Thankfully, in 1967, interracial marriage became fully legal in all U.S. states during the Supreme Court decision, Loving v. Virginia. Then, in 2015, the landmark case of Obergefell v. Hodges resulted in a U.S. Supreme Court ruling that made gay marriage legal throughout all of America. While there’s still plenty of work to be done across the globe in regards to marriage equality, each new step forward is a win on the journey to legal love for all.
So, where do marriage vows come into the history of weddings? It was just around the time when marriage was deemed an official sacrament of the Catholic church that the well-known vows became a part of the marriage ritual. In fact, most couples who have traditional Christian wedding ceremonies recite some components of the famous vows first written in Thomas Cranmer’s The Book of Common Prayer.
While the first copy was written in 1549, a final revision was made by Jame 1 in 1662. That’s the version still used by the Church of England today. While you might think there’s no way anything said in a ceremony from the 1500s would still ring true today, you might be surprised. “The guts of the marriage service are there in 1549," Reverend Duncan Dormor of St John's College at the University of Cambridge told BBC News. "All the things that you think of, 'to have and to hold, from this day forward, for better, for worse, for richer, for poorer,' all of that stuff comes from that point."
While The Book of Common Prayer was first introduced in 1549, the sentiments were from long before Cranmer’s historical work. Much of the modern wedding ceremony as written by Cranmer actually came from various Catholic medieval rites such as the Sarum ritual—a process followed for celebrating any kind of Christian public worship. The problem, however, is that the entire sermon—other than the actual vows—was in Latin. Cranmer made the ritual more accessible, changing the way we celebrate weddings today. "What makes the 1549 service significant is that it is the introduction of a Protestant service in English, and it's basically the words that we all know with a couple of small tweaks," Dormor said.
It was the vows from the Sarum rite of medieval England, which were then utilized in the Book of Common Prayer that became the traditional vows many Catholics and Christians—as well as non-denominational couples—still utter with very few changes, like the “death do us part” portion. (In the 1594 version, it was published as "till death us depart," but has since changed phrasing while still keeping the sentiment alive.) Here’s a look at how similar modern vows are to those of the past.
From the Book of Common Prayer, by Thomas Cranmer:
"I, _, take thee, _, to be my wedded Husband, to have and to hold from this day forward, for better for worse, for richer for poorer, in sickness and in health, to love, cherish, and to obey, till death us depart, according to God's holy ordinance."
The “obey” portion was only used by women, while the men just promised to cherish their wives.
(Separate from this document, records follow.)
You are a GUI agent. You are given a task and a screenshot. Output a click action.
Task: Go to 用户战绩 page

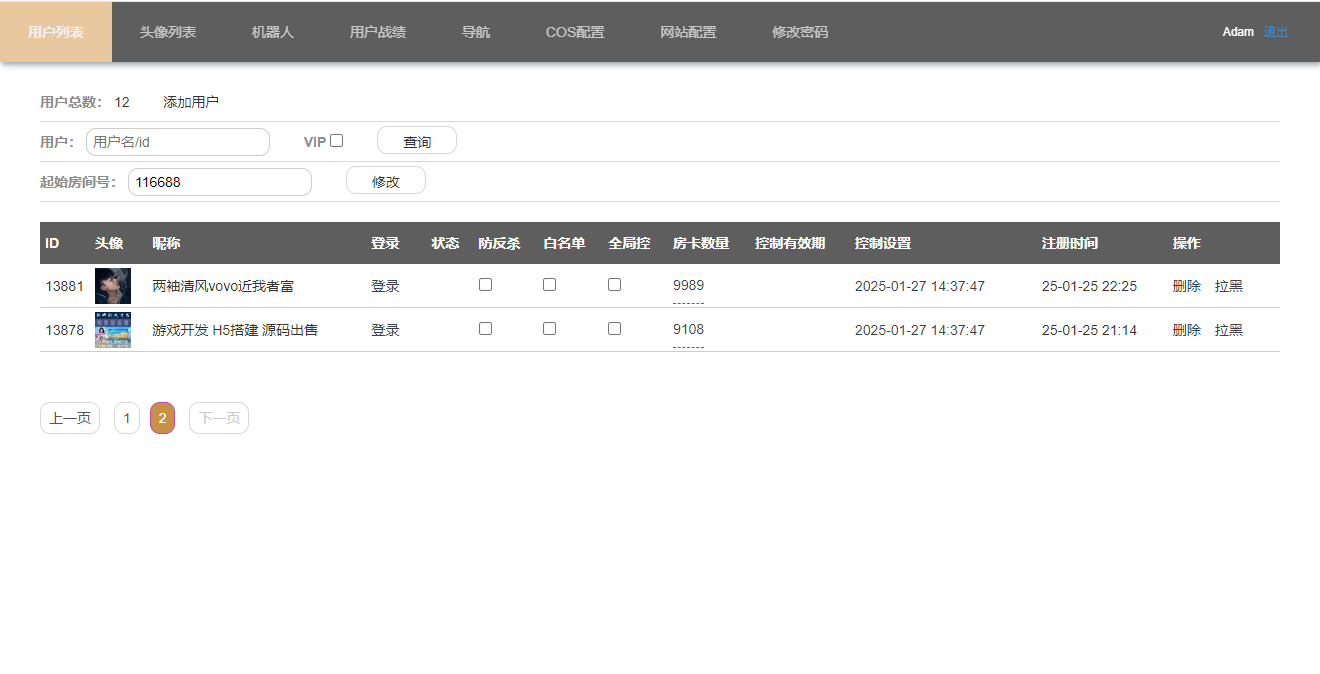[377, 31]
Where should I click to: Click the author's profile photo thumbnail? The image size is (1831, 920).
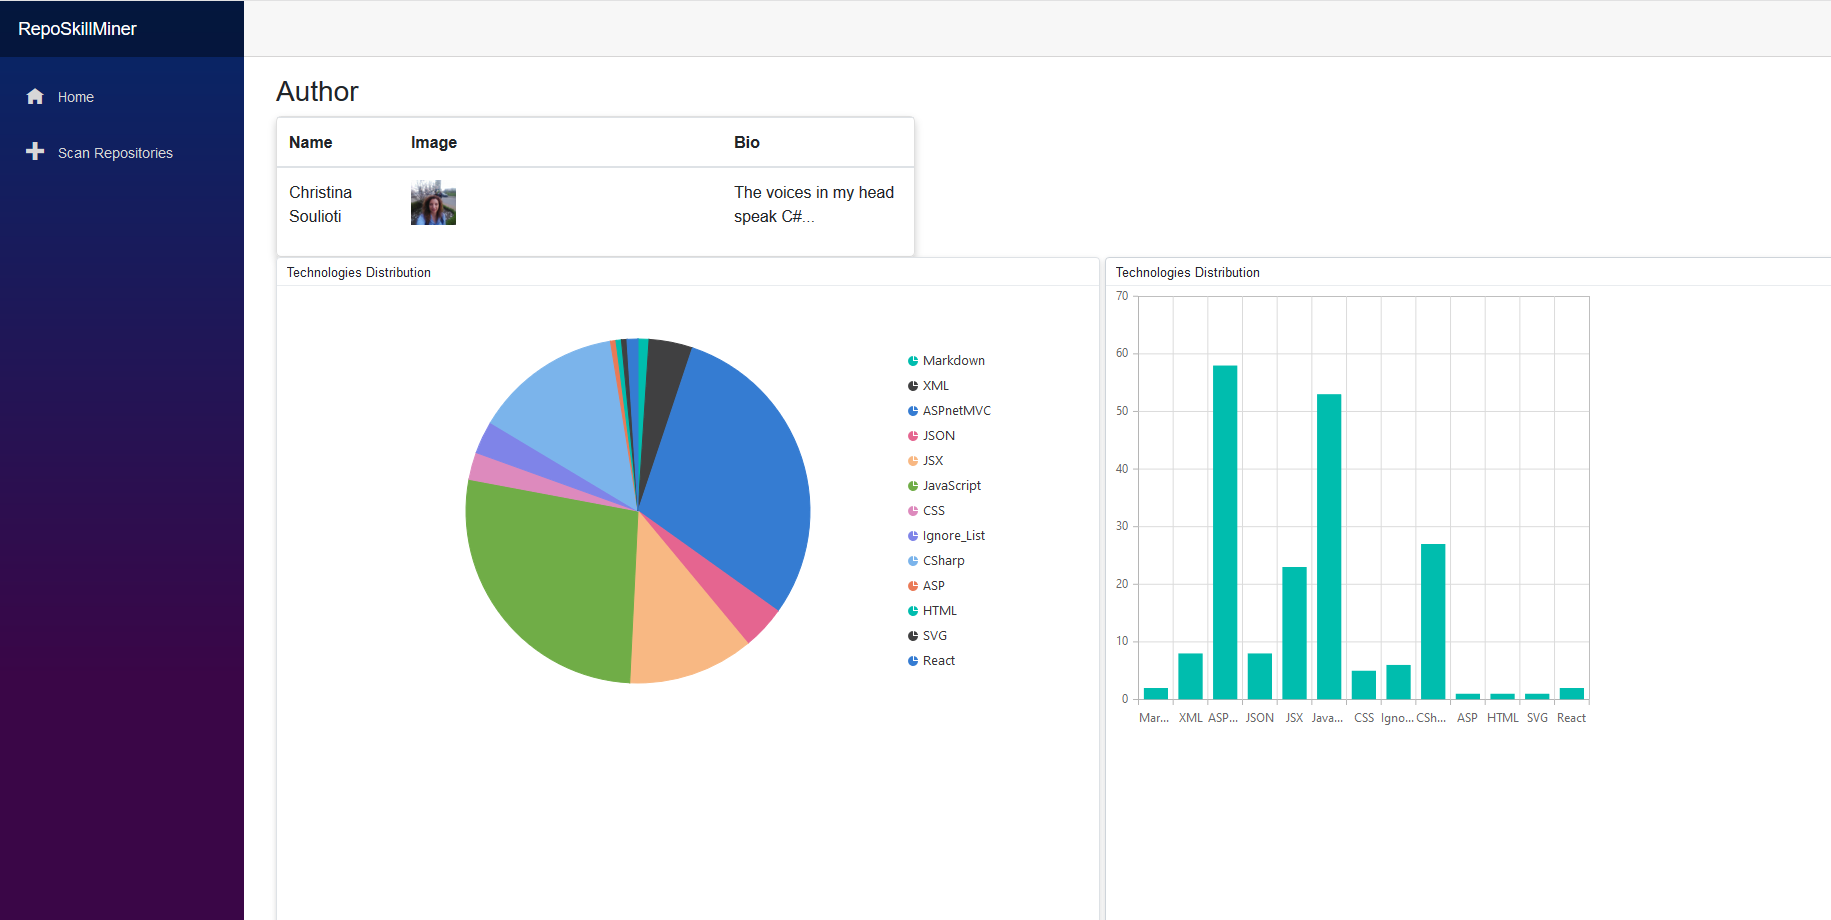click(433, 203)
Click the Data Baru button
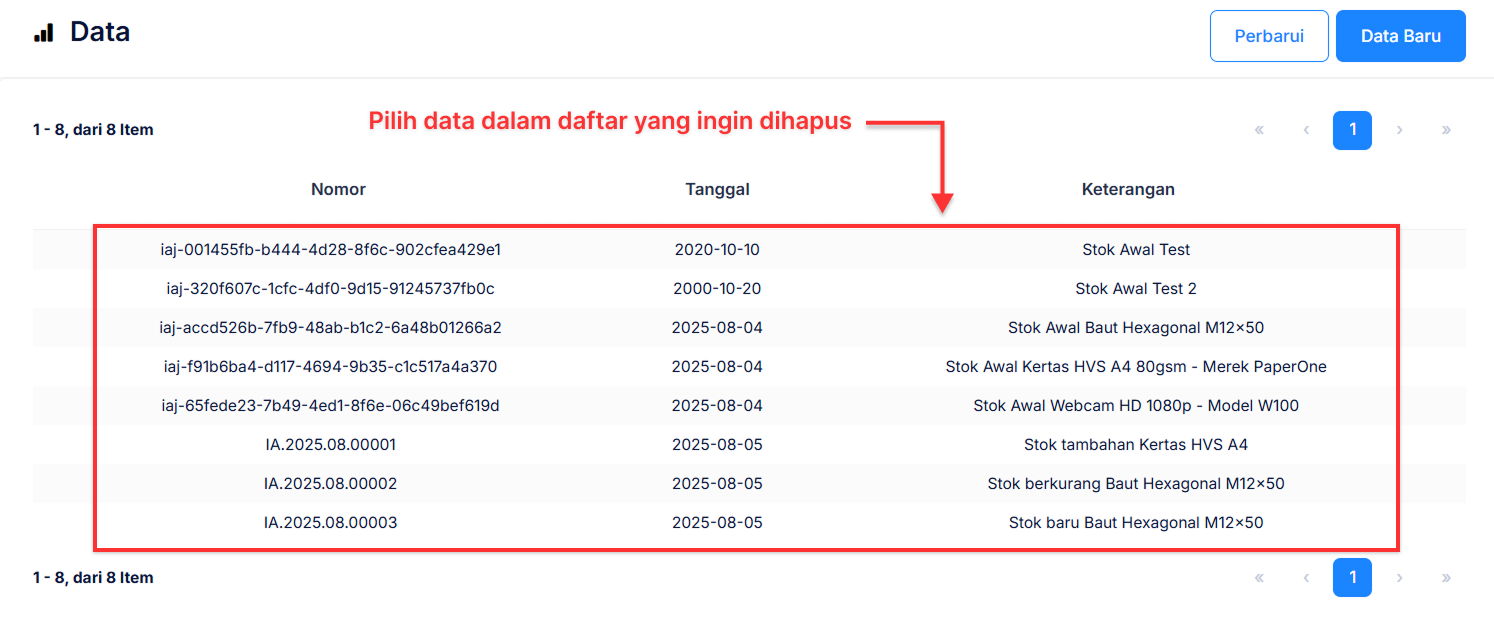This screenshot has height=619, width=1494. click(1400, 36)
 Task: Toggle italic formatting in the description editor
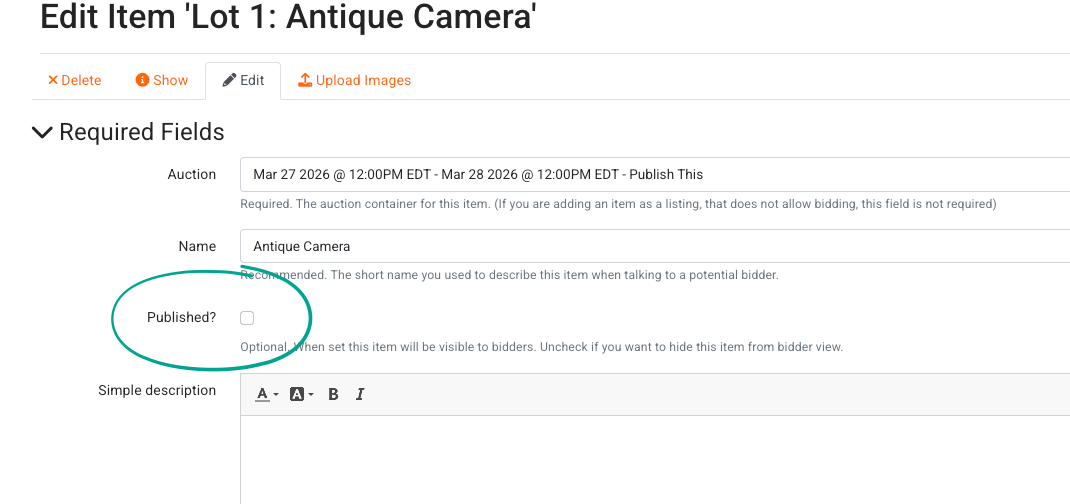(360, 394)
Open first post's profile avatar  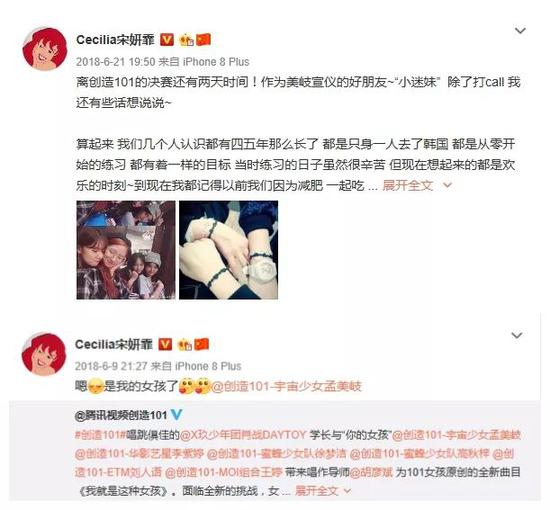click(44, 48)
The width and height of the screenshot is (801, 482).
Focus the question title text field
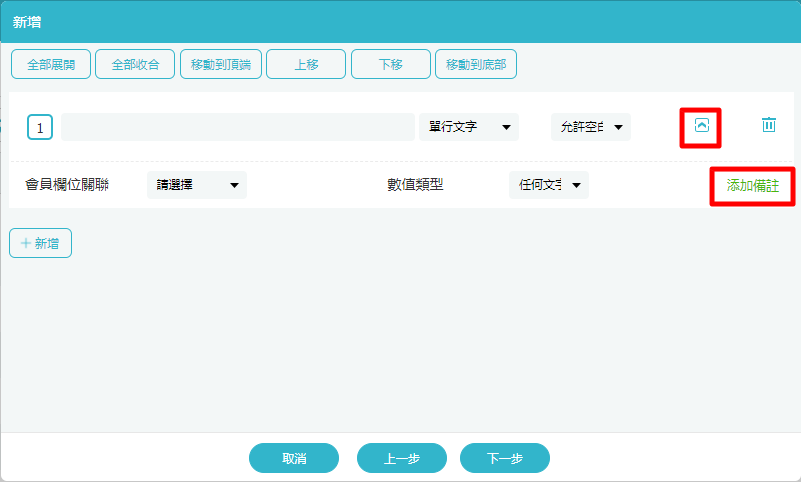[x=237, y=127]
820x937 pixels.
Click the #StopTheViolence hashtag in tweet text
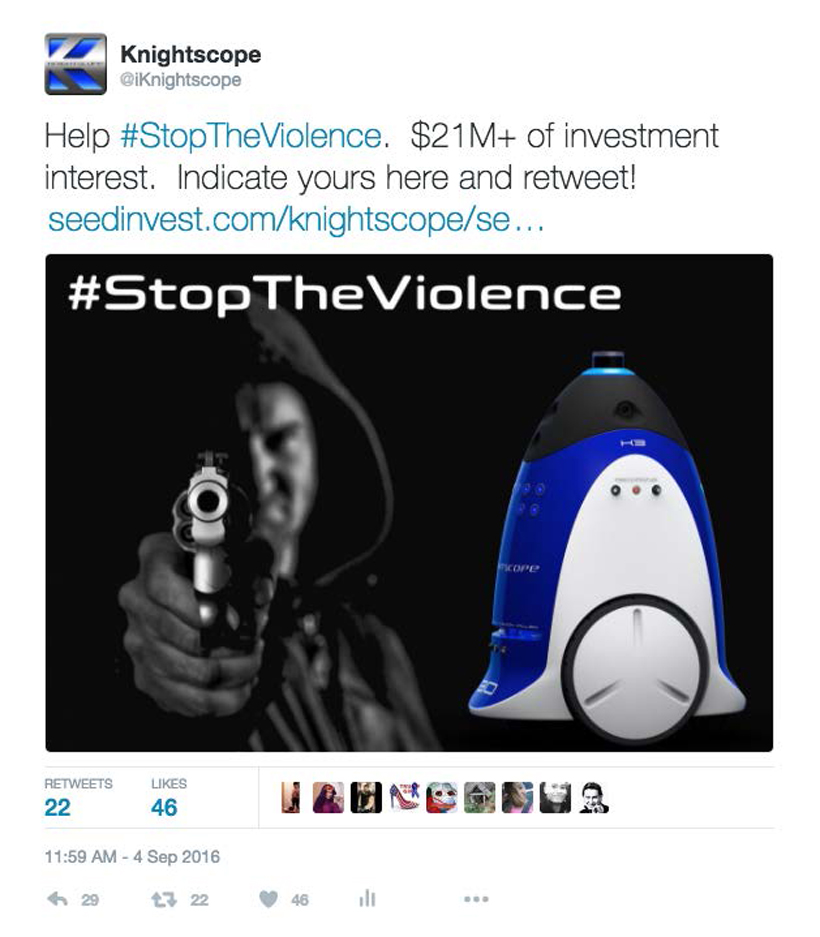[251, 136]
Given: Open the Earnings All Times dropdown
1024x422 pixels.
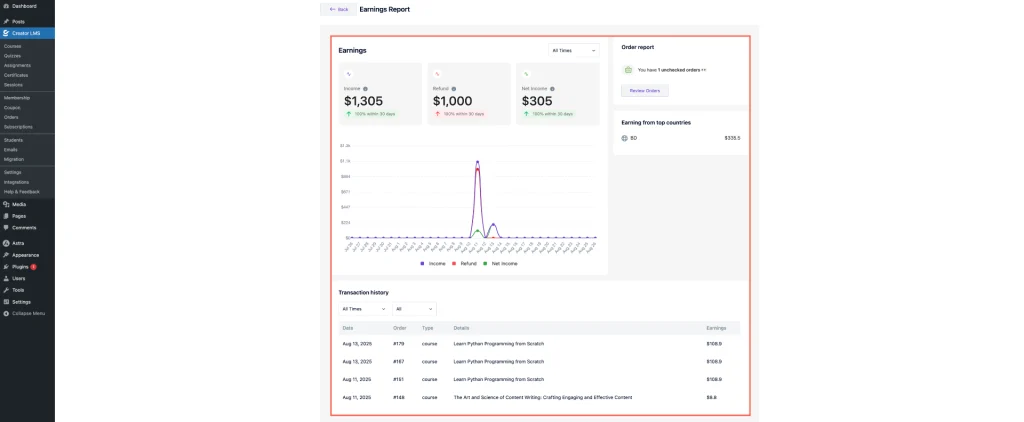Looking at the screenshot, I should (x=574, y=50).
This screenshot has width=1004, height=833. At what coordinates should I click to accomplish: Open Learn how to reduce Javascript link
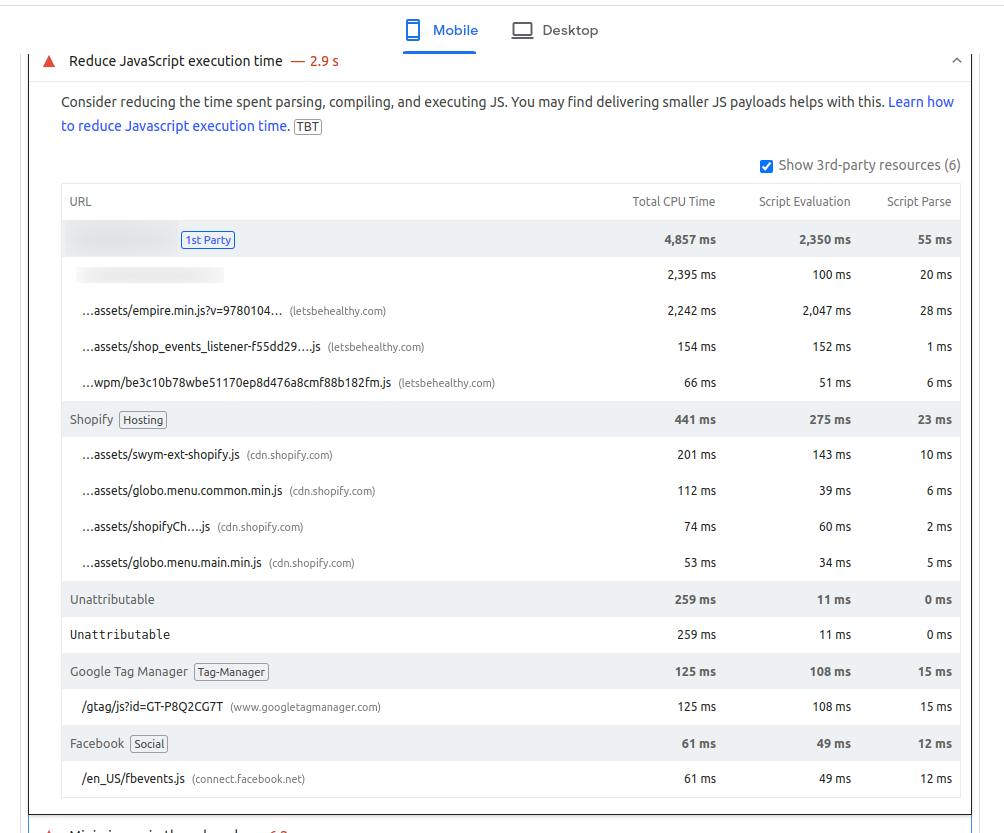point(920,102)
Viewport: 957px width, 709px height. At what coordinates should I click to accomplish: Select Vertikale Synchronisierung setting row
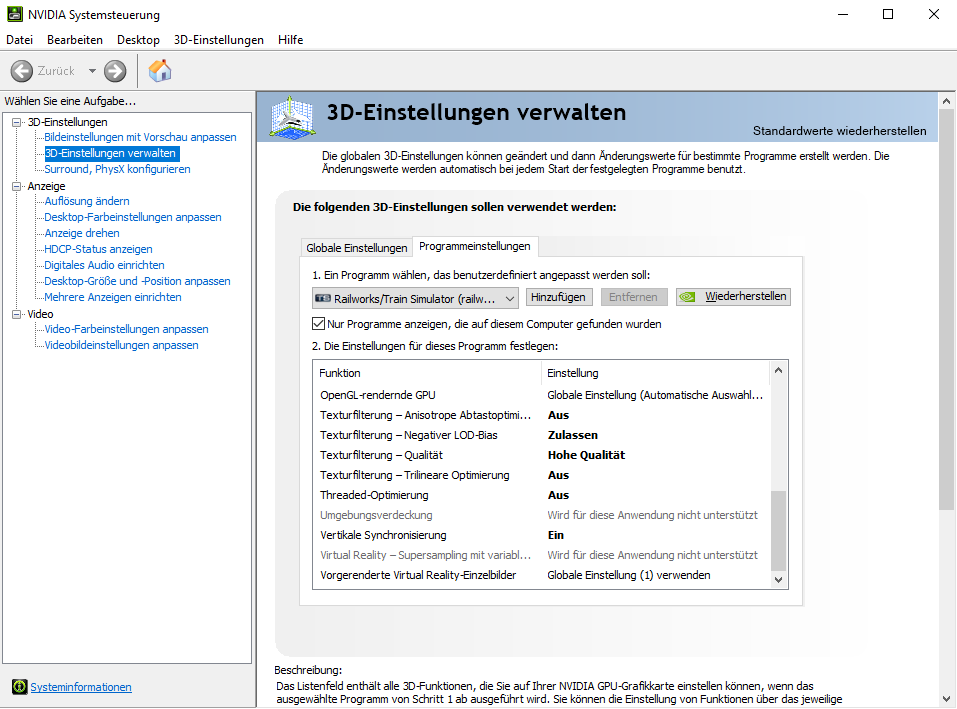click(x=383, y=535)
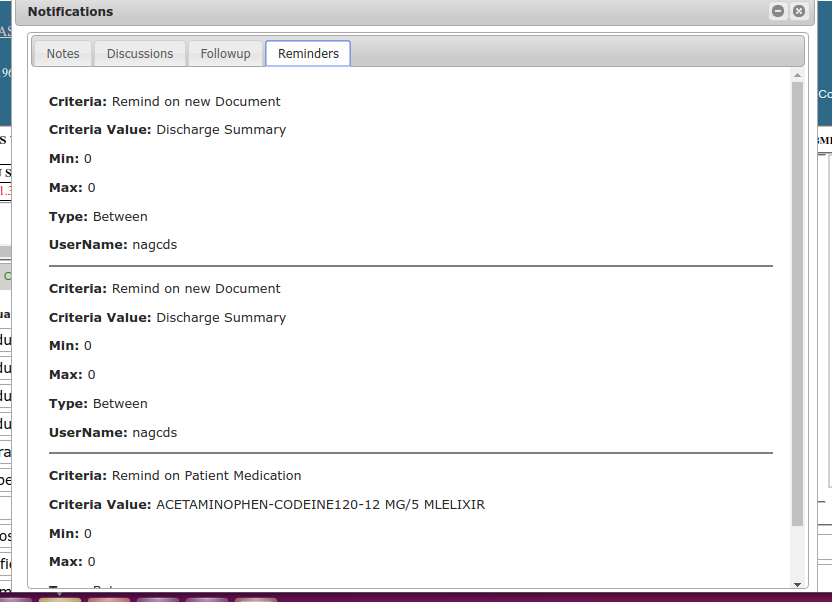Click Discharge Summary in the second reminder

click(x=221, y=318)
Other than that and the final wording of being parted by death, the passage has remained very intact. While there are several variations, today’s standard version goes like this:
"To have and to hold, from this day forward, for better, for worse, for richer, for poorer, in sickness and in health, until death do us part.”
Whether you choose to recite traditional vows, omit them from your wedding, write your own, or celebrate your ceremony in your own way with unique wedding vows, as long as the day is about the love you share, it will stand the test of time.